§ **TEXTE FOURNI**:

_ _ _ _

Pegg Boggs représentante chez AVON (une marque de cosmétiques), tombe un jour sur Edward. Le garçon est intrigant, il a des cicatrices sur tout le visage et porte des ciseaux et autres objets tranchants en guise de mains. Généreuse et altruiste, elle l’invite à venir vivre avec sa famille dans sa petite banlieue typique des états unis.
Edward aux mains d’argent est sorti en 1991, et signe la rencontre entre deux grands monstres du 7ème Art : Johnny Depp et Tim Burton. Burton au sommet de sa gloire, avait décidé de se lancer dans un film autobiographique, soutenu par les studios. Il confia donc son scénario à une jeune romancière Caroline Thompson (qui signera par la suite L’étrange Noël de Monsieur Jack par exemple), et se mit à la recherche de celui qui allait devenir Edward. Johnny Depp à cette époque était un acteur à midinettes. Il brillait de sa présence dans la série 21 Jump Street, et tentait de casser cette image trop lisse et trop parfaite qui lui collait à la peau. Burton et lui se rencontrèrent et décidèrent de travailler de concert. Cette collaboration sera la première d’une longue série.
Le film pose une ambiance onirique et quelque peu magique. Tout commence dans une banlieue américaine parfaite, avec maisons, jardins, et familles au carré. On se croirait dans Desperate Housewives avant l’heure ! Chacun et chacune est bien à sa place : les femmes sont au foyer, les hommes, au travail. Il y a tous les stéréotypes : la cougar, la commère, la cuisinière, la fanatique religieuse, la gentille. Tout est bien ordonné, les voitures et les costumes assortis parfaitement à l’environnement. Une société parfaite…. en surface. À vrai dire, ce n’est qu’un vernis qui s’égratigne relativement facilement et rapidement dès qu’un grain de sable n’est plus tout à fait dans la plage. Tim Burton signe là un conte, avec une morale. La tolérance messieurs, dames. En toute chose. Nous sommes ici dans un monde créé de toutes pièces entre rêve et réalité, le cinéma fantastique et le dessin animé. De façon tout à fait magistrale, Burton nous montre ses influences. La réalité est passée au prisme de Frankenstein, Pinocchio et la Belle et la bête. Toutes les références sont là, et c’est un vrai régal.

_ _ _ _

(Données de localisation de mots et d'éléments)
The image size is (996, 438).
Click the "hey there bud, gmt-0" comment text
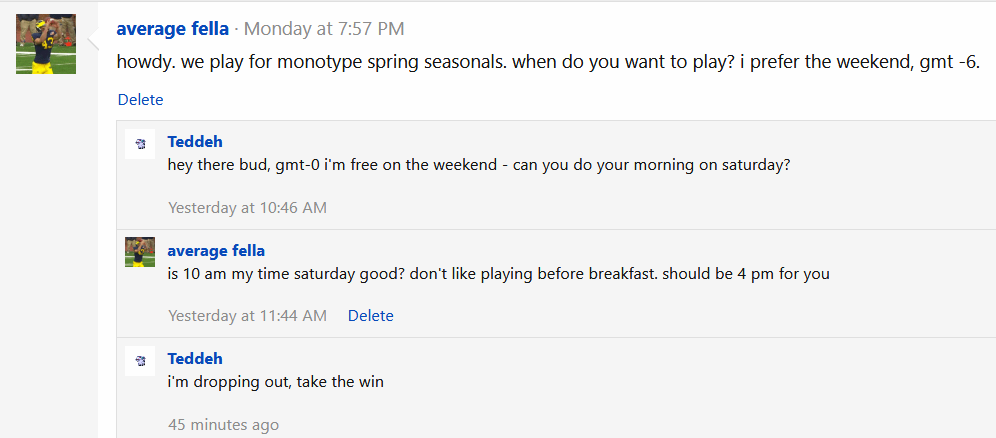coord(479,165)
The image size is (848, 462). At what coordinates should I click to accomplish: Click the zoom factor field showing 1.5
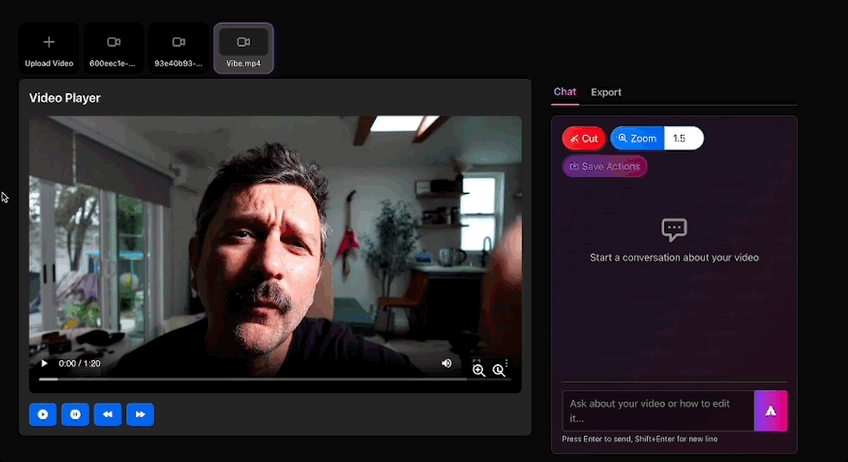tap(684, 138)
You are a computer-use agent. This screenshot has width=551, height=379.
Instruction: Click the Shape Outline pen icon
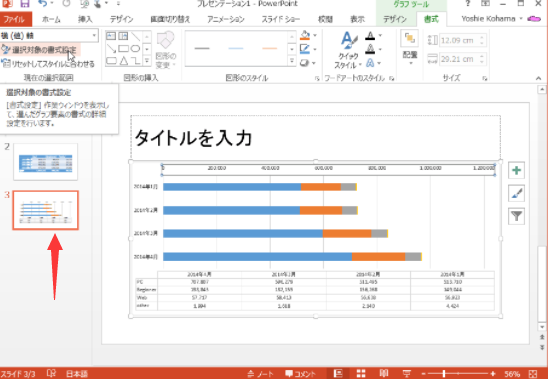(305, 49)
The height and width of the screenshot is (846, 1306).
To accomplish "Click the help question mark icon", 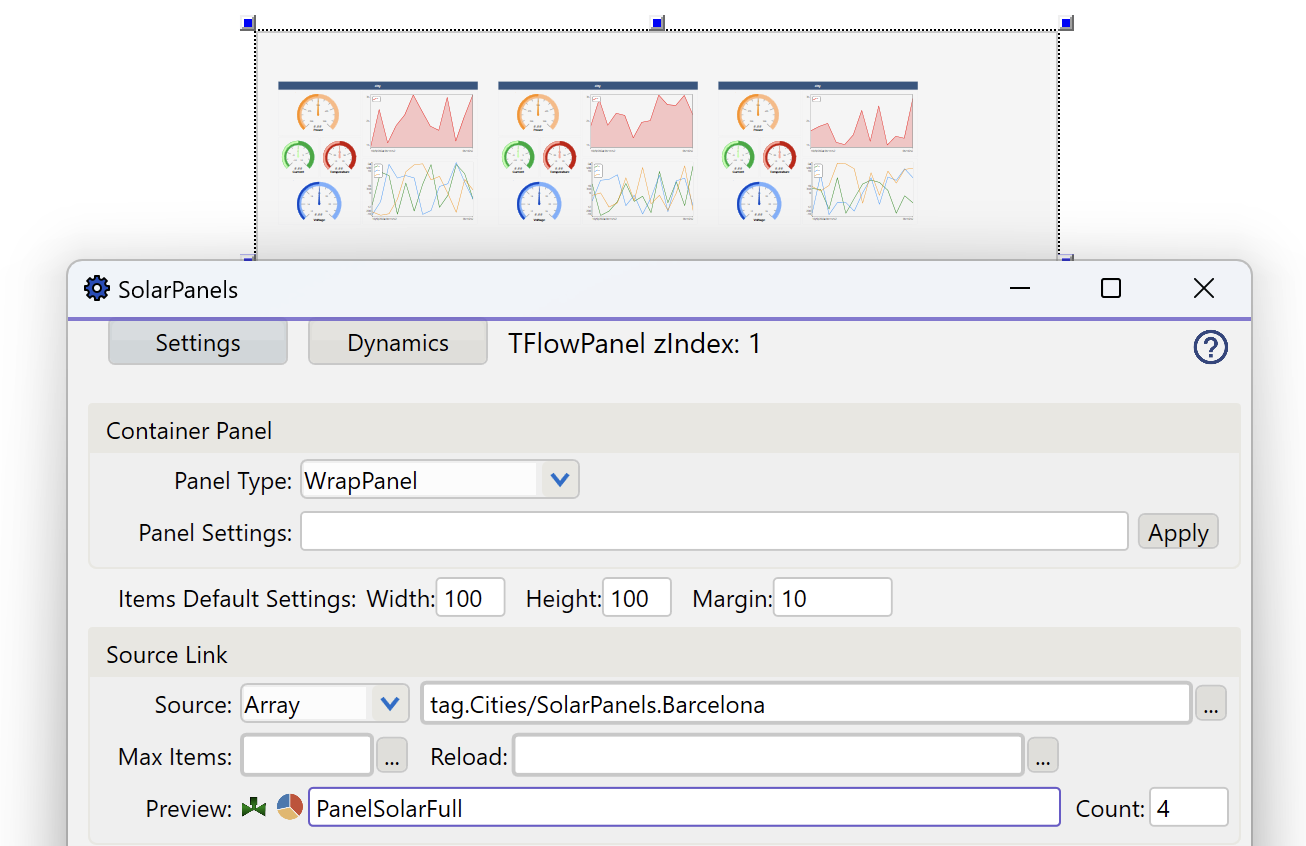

_ _ _ _

§ **L'EXERCICE**: Transcrivez sans rien changer le passage de la critique du film Edward aux mains d'argent qui va de « Edward aux mains » à « d’une longue série. », ces deux extraits compris. Les enregistrements forment un matériel à part, indépendant du texte.

§ **RÉPONSE CI-DESSOUS**:
Edward aux mains d’argent est sorti en 1991, et signe la rencontre entre deux grands monstres du 7ème Art : Johnny Depp et Tim Burton. Burton au sommet de sa gloire, avait décidé de se lancer dans un film autobiographique, soutenu par les studios. Il confia donc son scénario à une jeune romancière Caroline Thompson (qui signera par la suite L’étrange Noël de Monsieur Jack par exemple), et se mit à la recherche de celui qui allait devenir Edward. Johnny Depp à cette époque était un acteur à midinettes. Il brillait de sa présence dans la série 21 Jump Street, et tentait de casser cette image trop lisse et trop parfaite qui lui collait à la peau. Burton et lui se rencontrèrent et décidèrent de travailler de concert. Cette collaboration sera la première d’une longue série.